Les pharmacien-ne-s du canton de Genève ont été très et sont présents pour la vaccination contre le SARS-CoV2 et le canton a financé la formation des assistantes en pharmacie à la vaccination contre le SARS-CoV2. Tous les cantons ont le devoir d'apporter des réponses appropriées. Avec sa grande superficie qui le caractérise, le canton de Vaud a mis en place un dispositif de déploiement dans de multiples points pour couvrir les besoins, alors qu'au contraire le canton de Genève est caractérisé par une très grande densité et une très petite superficie permettant au canton d'avoir une stratégie particulièrement efficiente en termes de ressources engagées d'une vaccination  dans les centres de vaccination, dont plusieurs sont et ont été menés par des pharmacien-ne-s.

La pandémie a mis en lumière votre travail, vous êtes d'ailleurs apparue plusieurs fois dans les grands médias romands comme la RTS - par exemple à Forum, mais si on quitte un peu la Covid-19, comment résumer votre travail au quotidien ? Quel message aimeriez-vous transmettre aux centaines de pharmaciens genevois sur votre rôle.
Mon travail est très diversifié et passionnant.
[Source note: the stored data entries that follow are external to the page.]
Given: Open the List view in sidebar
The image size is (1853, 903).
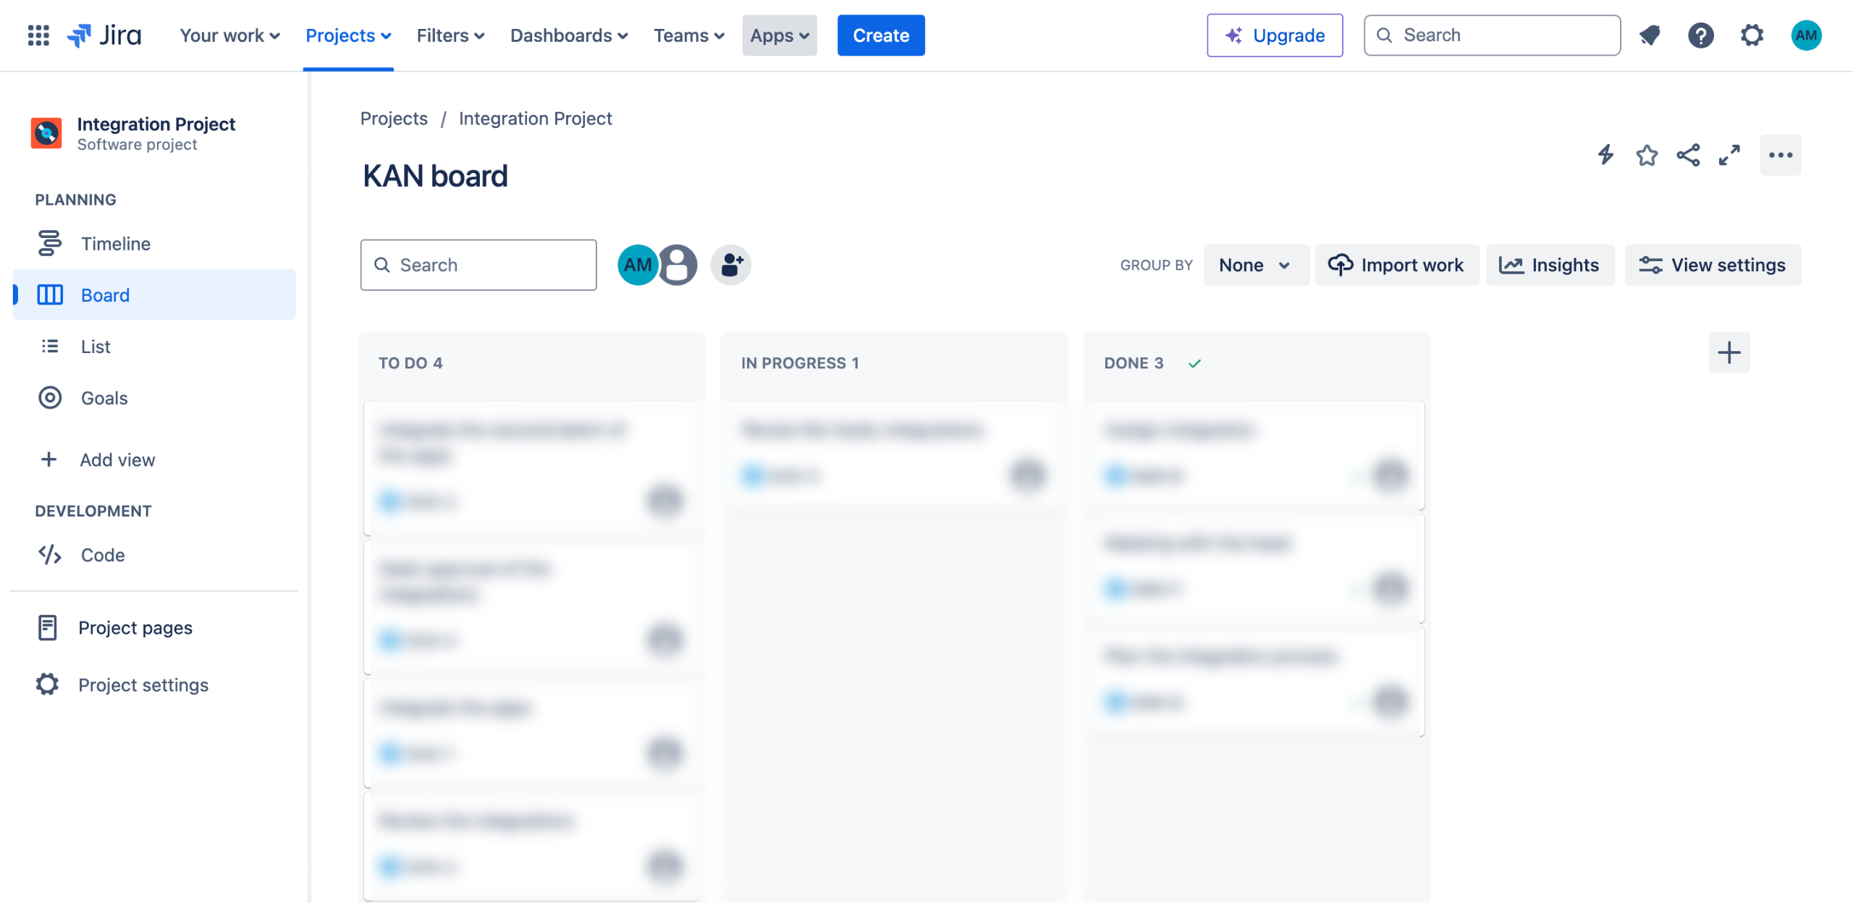Looking at the screenshot, I should pyautogui.click(x=96, y=347).
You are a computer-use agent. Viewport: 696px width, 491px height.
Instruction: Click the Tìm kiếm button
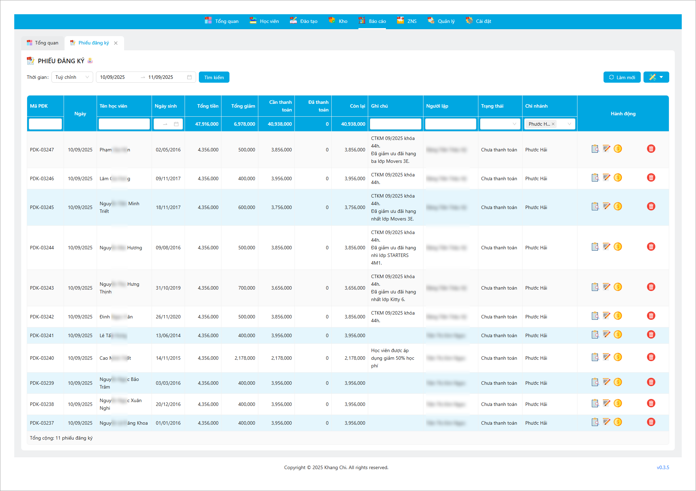(214, 77)
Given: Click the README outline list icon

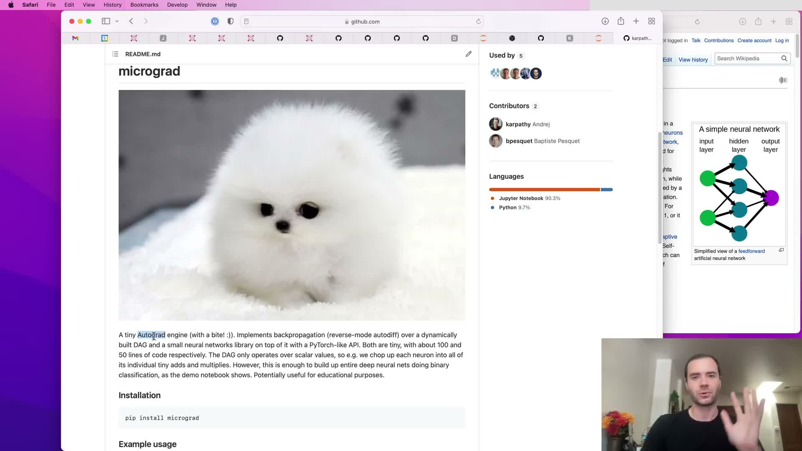Looking at the screenshot, I should pos(115,54).
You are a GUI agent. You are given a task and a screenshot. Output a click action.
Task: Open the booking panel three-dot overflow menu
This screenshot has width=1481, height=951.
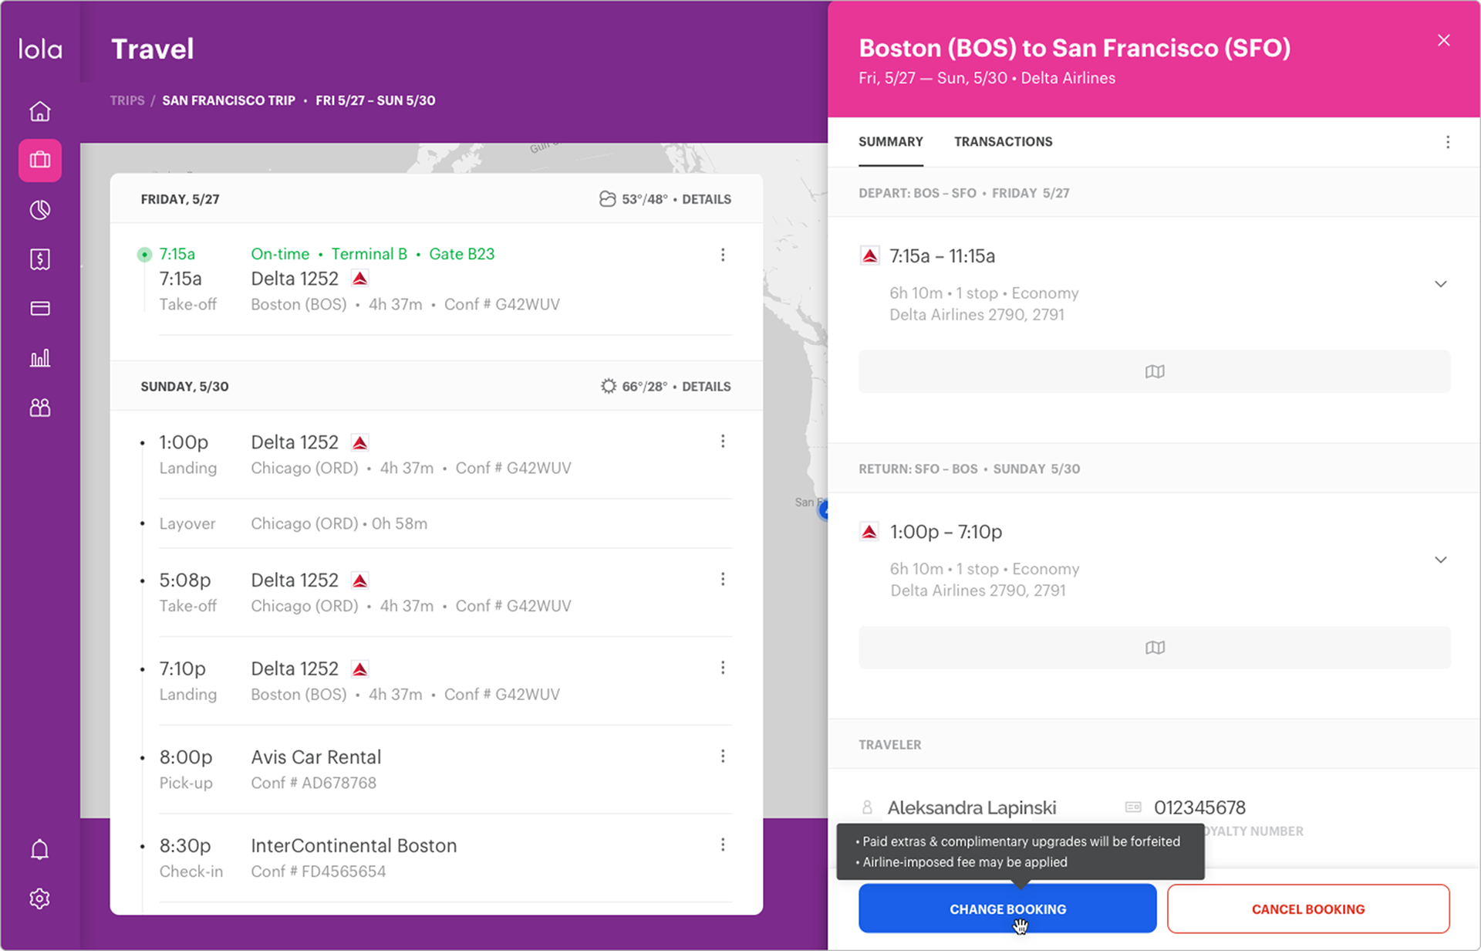coord(1447,142)
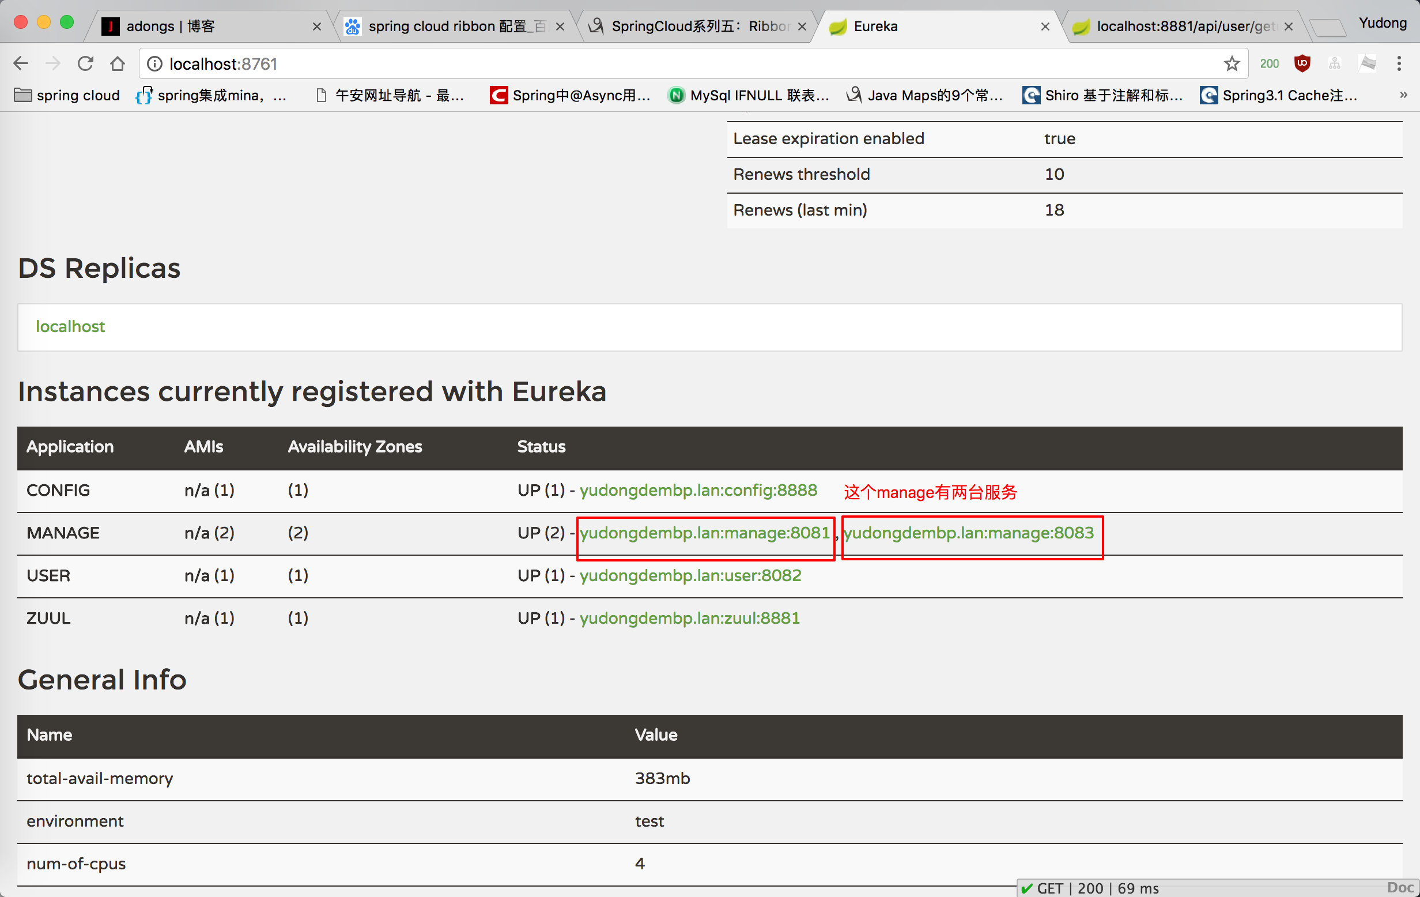
Task: Click the localhost DS replica link
Action: (70, 326)
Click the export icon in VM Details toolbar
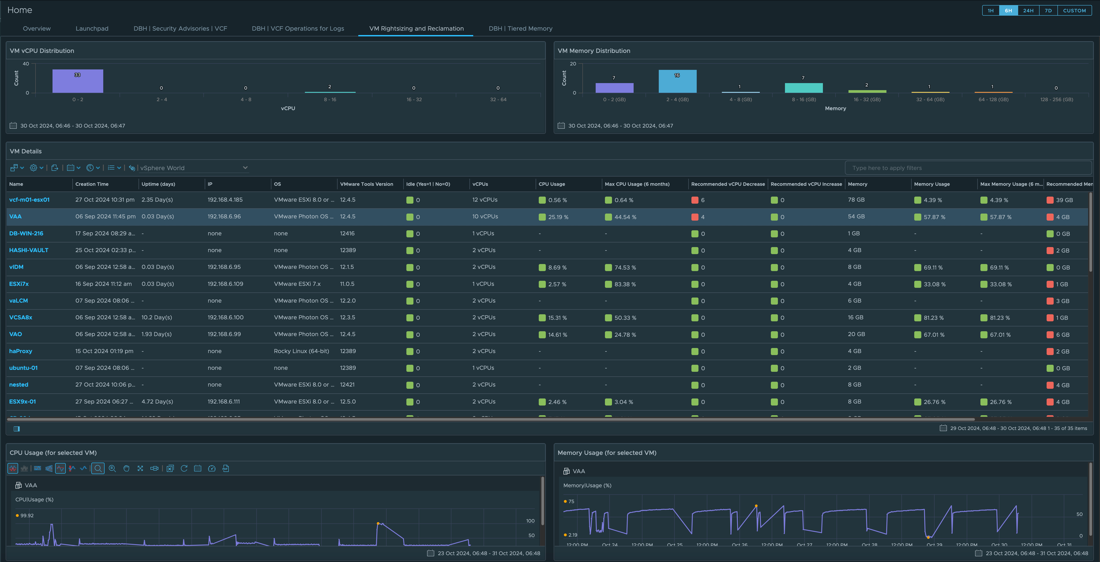 (55, 168)
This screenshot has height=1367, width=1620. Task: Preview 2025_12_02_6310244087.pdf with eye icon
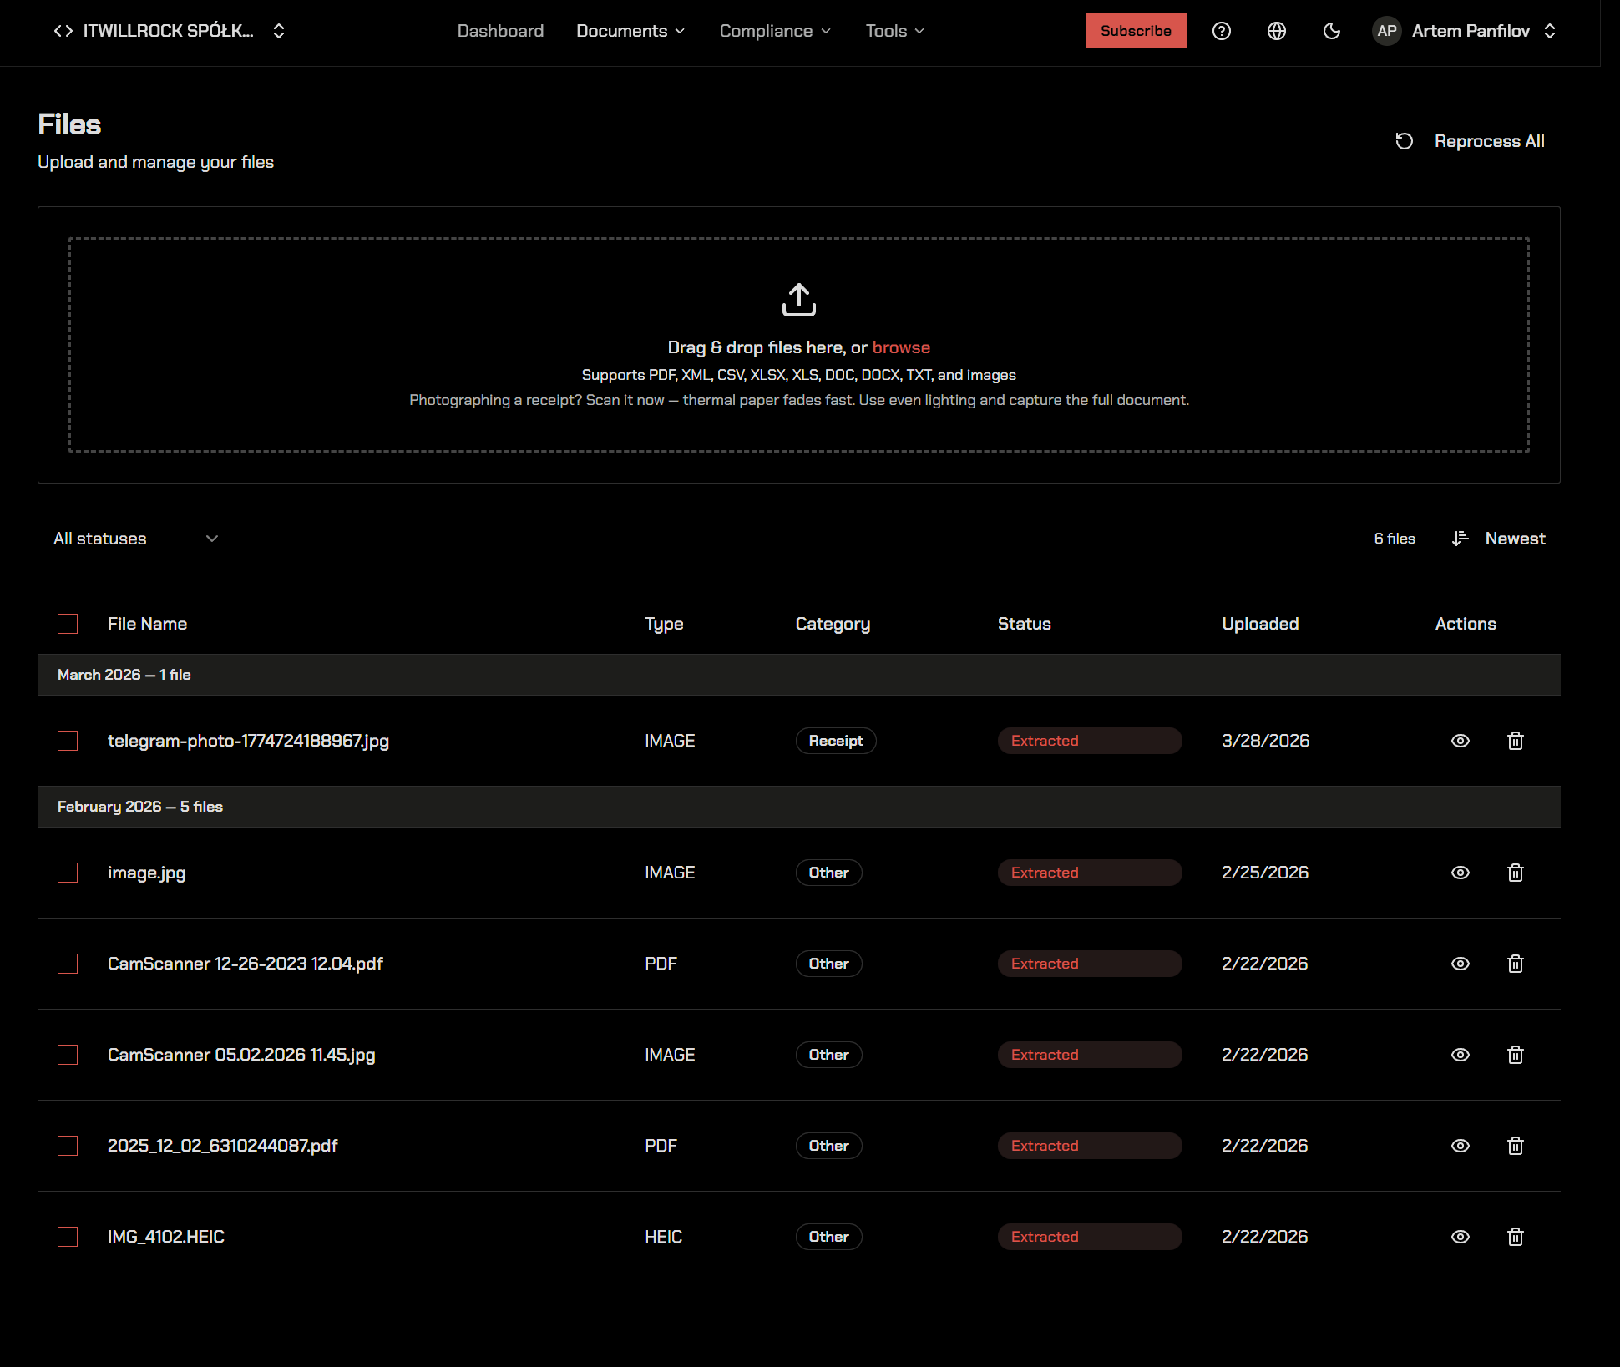[1460, 1146]
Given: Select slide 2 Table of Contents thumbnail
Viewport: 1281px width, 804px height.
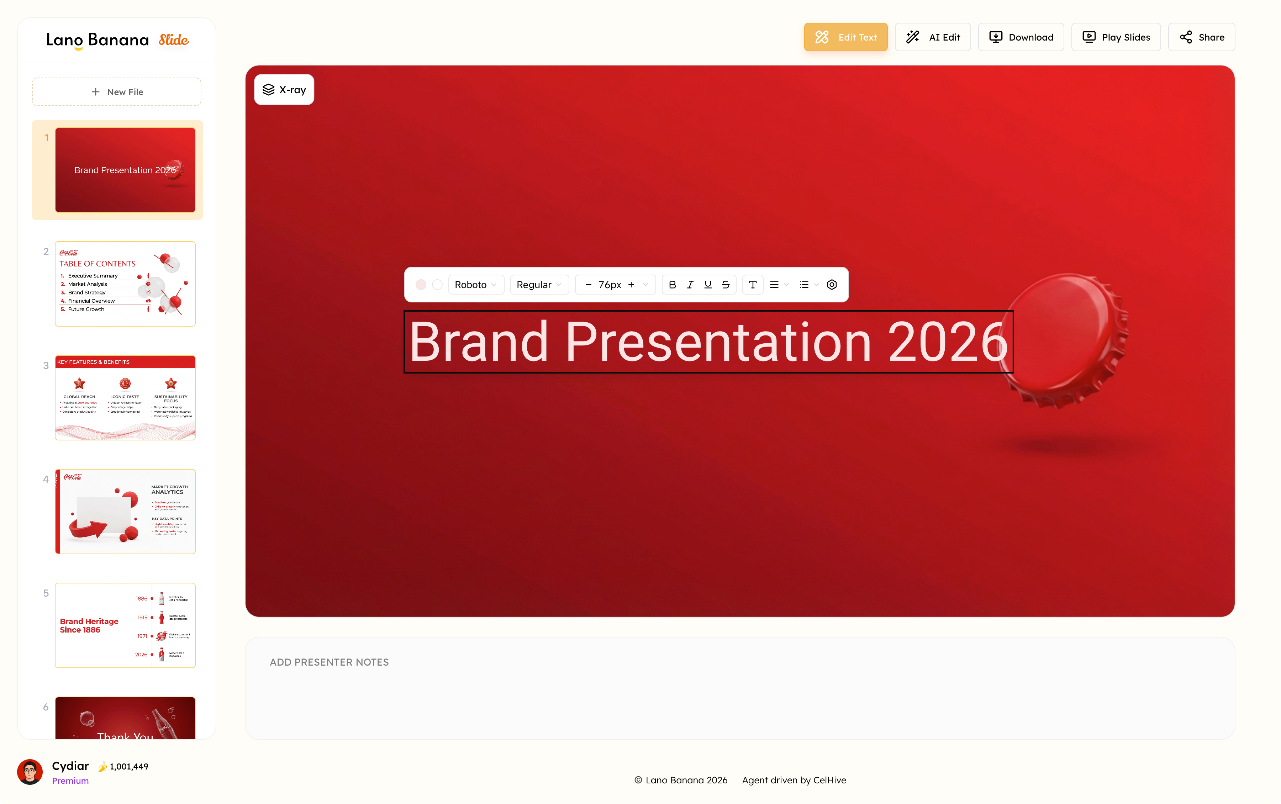Looking at the screenshot, I should [125, 283].
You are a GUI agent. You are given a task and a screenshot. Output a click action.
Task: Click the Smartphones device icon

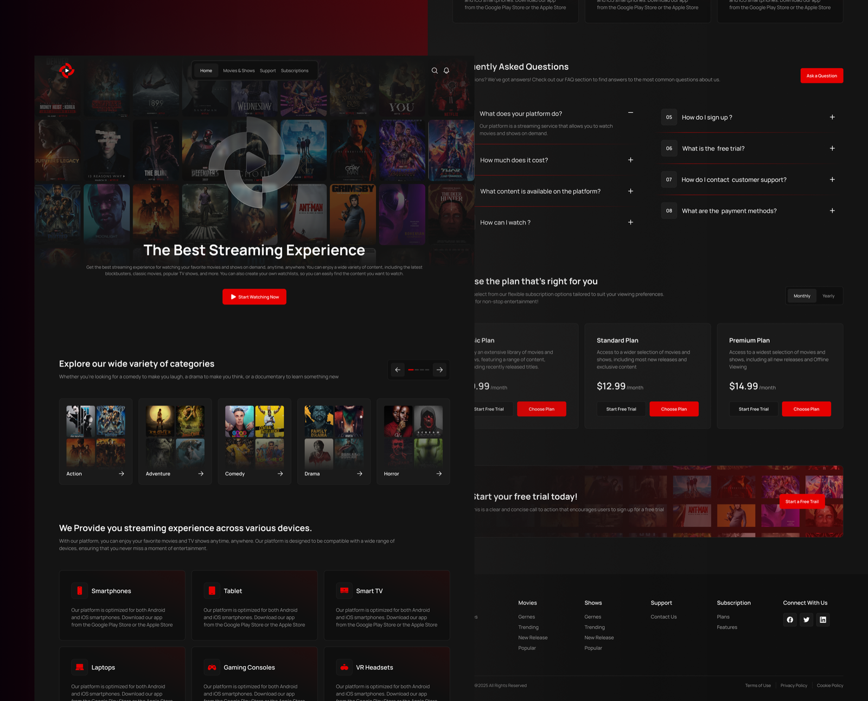pos(79,591)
J'exerce une surveillance des professions de pharmacien-ne-s, des opticiens, et suis le garant de l'évolution et le respect des lois en matière de produits chimiques et thérapeutiques. De grands défis nous attendent, mais je suis confiante de la suite à venir. La pandémie a été et est un accélérateur incroyable qui a permis au/ à la  pharmacien-ne de contribuer activement et montrer ses compétences non seulement en vaccinant la population contre le SARS-CoV2, mais en proposant le testing, la production et distribution de solutions hydro alcoolique, et en s'engageant sans faille auprès de la population.

Interview réalisé par e-mail entre janvier et mars 2022. Avec l'aide et la supervision de Monsieur Laurent Paoliello, Directeur de la coopération et de la communication de la République et Canton de Genève. Chez Pharmapro.ch, Xavier Gruffat s'est occupé de l'interview. Relecture : Seheno Razanamanga (Pharmapro.ch).